Quando propagamos uma mentira repetida muitas vezes, acaba sendo na visão de alguns verdade. O Brasil tem 60% de negros e tinha muito mais. No Cais do Valongo, no Rio de Janeiro, chegaram mais de cinco milhões de escravizados, a bordo de campos de concentração flutuantes, que eram os navios negreiros e que se espalharam pelo país todo. Atualmente, no Rio Grande do Sul, nós temos em torno de 20%, o mesmo percentual de negros que têm nos Estados Unidos. Lá, eles fazem tanto barulho que as pessoas pensam que é muito mais. O Dia da Consciência Negra começou em Porto Alegre e se espalhou por todo o país, sendo celebrado no dia 20 de novembro. Houve um fato que nunca foi abordado, existia um grande número de suicídios de negros que não aguentavam mais aquele sofrimento, devido a crueldade com que eram tratados. Então, alguns fugiam para a fronteira do Uruguai, que hoje formam 5% da população, o mesmo acontecia na Argentina, que são 3%. É lógico que eles não pegariam essas pessoas e colocariam todas num navio para mandar embora, pois não gastariam com isso. Além do que, para eles os negros eram uma mão-de-obra barata. Eu posso estar errado, mas vejo como um mito.
Nas suas considerações finais, gostaria que o senhor falasse sobre a importância das cotas.

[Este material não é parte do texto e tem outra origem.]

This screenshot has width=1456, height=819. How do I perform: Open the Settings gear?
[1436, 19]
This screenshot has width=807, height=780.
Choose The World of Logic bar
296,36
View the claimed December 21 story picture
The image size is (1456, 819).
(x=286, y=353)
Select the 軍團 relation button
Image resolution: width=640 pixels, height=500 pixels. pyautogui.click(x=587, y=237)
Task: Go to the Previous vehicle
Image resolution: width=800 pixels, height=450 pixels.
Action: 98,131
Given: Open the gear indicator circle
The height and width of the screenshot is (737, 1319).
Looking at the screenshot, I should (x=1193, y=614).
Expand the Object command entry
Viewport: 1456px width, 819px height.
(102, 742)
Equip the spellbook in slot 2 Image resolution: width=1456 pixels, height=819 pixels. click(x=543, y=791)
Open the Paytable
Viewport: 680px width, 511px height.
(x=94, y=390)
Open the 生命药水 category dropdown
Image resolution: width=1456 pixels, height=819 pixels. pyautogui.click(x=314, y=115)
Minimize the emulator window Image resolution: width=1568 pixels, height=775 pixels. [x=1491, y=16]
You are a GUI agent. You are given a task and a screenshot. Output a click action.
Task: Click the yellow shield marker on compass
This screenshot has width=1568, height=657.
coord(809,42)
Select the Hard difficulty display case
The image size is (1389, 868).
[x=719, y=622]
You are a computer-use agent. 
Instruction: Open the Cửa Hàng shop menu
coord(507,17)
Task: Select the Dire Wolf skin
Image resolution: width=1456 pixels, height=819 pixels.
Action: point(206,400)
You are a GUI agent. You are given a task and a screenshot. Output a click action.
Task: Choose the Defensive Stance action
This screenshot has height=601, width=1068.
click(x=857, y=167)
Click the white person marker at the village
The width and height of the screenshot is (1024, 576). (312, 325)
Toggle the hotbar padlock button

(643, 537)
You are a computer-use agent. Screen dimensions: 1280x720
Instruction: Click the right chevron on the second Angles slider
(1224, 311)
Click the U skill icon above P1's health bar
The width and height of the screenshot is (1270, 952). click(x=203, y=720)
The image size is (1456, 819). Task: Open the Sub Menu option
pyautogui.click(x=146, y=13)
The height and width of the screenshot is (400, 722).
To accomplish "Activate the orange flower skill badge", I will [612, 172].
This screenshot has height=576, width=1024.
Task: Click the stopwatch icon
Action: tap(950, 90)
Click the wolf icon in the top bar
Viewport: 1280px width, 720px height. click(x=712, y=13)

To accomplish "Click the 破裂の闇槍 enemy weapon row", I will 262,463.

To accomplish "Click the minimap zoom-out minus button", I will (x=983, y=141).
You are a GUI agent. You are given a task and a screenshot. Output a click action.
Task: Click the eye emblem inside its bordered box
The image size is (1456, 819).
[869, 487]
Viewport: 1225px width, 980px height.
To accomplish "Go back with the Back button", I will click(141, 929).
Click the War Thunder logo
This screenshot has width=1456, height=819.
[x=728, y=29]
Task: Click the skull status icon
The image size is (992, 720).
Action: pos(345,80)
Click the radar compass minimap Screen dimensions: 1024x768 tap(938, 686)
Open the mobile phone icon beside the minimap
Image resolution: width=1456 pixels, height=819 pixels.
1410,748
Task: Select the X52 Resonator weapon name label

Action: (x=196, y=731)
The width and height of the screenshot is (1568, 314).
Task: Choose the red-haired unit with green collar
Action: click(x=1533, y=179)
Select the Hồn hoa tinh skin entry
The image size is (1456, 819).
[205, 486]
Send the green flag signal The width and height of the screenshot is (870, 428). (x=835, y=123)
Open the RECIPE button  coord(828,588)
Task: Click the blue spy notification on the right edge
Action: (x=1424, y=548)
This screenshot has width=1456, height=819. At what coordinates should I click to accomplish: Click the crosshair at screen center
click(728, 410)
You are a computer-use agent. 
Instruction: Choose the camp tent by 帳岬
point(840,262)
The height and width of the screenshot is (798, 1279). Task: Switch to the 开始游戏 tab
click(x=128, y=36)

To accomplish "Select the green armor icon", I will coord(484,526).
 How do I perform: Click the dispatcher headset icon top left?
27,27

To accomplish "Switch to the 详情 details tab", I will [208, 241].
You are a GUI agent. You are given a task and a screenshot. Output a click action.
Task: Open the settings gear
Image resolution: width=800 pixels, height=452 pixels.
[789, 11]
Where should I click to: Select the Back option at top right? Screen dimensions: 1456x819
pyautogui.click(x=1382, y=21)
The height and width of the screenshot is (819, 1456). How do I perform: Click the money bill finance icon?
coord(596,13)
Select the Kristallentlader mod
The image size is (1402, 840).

As cotas são uma ferramenta que o Brasil deveria se servir mais, não só para diminuir o fosso da desigualdade social. Elas vieram para ficar, os Estados Unidos aplicaram esse método, no governo Kennedy. Se for examinar as Câmaras Municipais, no Brasil, praticamente não encontramos negros. Isso acontece no Legislativo e no Executivo, porque todos os partidos políticos são racistas. Eles têm medo de que um negro ao ser candidato, se eleja. Nos casos de corrupção no país, dos últimos 20 anos, não encontramos nenhum negro envolvido. É possível encontrar o Joaquim Barbosa, que como juiz puniu a corrupção. Eu questiono, caso a política de cotas existisse no país a mais tempo, quantos “Joaquins Barbosa” não existiriam dentro do Judiciário brasileiro. Por mais que se diga que o país não tem racismo, basta examinar, por exemplo, as filas de emprego, nas segundas-feiras, a maioria ali é de negros. Quantos são admitidos? Houve uma época em que o setor que recrutava, botava um pontinho que era o símbolo para quando encaminhava para a empresa, a pessoa já sabia que aquele candidato era negro e nem chamava. Eu cito um exemplo meu, fiz um concurso de locutor numa grande Rádio no RS, na década de 70, onde inscreveram-se 700 candidatos. Eu fiquei em terceiro lugar e fui chamado pelo gerente, quando cheguei ele que já era branco, ficou mais branco ainda, perguntou se eu era o Antônio Carlos Côrtes. Conversou um pouquinho e pediu para eu aguardar, prometendo que me chamaria. Isso nunca aconteceu. Passou um tempo, eu fiz um concurso de apresentador de Televisão de um programa noticioso. No teste, tinha menos gente, uns 150 participantes. A equipe disse que fui o melhor. O gerente de programação pediu para aguardar a chamada e nunca chamou. Eu fui saber depois por um switch, meu amigo, que ele disse que o meu cabelo era muito grande. Eu usava um Black Power e sequer fui chamado para perguntar se concordaria em cortar o cabelo ou baixar um pouco ele. Com quantos acontecem exatamente isso? Esse é o racismo estrutural do nosso dia a dia.